[Task details]: Starting at the line that contains "[facebook] (1101, 1278)", return every line down to the end of the records below, exactly as written.

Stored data
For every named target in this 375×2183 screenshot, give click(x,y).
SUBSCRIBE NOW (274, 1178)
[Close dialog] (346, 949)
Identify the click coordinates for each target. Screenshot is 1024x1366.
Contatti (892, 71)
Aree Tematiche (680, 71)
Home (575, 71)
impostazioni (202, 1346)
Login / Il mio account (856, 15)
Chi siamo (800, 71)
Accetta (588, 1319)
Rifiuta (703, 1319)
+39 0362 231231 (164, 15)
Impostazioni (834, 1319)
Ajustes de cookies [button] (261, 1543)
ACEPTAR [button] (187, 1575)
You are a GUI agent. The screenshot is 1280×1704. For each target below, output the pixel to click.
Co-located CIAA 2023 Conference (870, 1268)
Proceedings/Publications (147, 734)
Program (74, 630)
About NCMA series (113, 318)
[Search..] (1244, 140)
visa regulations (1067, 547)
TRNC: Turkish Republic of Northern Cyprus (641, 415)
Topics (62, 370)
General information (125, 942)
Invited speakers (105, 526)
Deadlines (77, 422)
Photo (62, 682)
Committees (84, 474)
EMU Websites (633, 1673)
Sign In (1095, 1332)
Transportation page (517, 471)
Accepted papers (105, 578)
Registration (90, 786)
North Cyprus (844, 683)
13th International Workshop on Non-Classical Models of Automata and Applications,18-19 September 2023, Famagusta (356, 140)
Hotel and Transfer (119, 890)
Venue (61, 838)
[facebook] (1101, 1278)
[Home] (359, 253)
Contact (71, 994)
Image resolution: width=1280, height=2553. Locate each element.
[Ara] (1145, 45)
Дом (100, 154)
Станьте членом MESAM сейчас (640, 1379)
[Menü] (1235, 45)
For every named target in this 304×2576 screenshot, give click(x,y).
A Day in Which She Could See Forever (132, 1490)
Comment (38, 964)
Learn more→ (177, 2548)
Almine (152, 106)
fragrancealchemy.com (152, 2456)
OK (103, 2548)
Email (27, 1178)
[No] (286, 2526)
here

[Your response]:
[facebook] (1101, 1278)
[Home] (359, 253)
Contact (71, 994)
Image resolution: width=1280, height=2553. Locate each element.
[Ara] (1145, 45)
Дом (100, 154)
Станьте членом MESAM сейчас (640, 1379)
[Menü] (1235, 45)
For every named target in this 304×2576 screenshot, give click(x,y).
A Day in Which She Could See Forever (132, 1490)
Comment (38, 964)
Learn more→ (177, 2548)
Almine (152, 106)
fragrancealchemy.com (152, 2456)
OK (103, 2548)
Email (27, 1178)
[No] (286, 2526)
here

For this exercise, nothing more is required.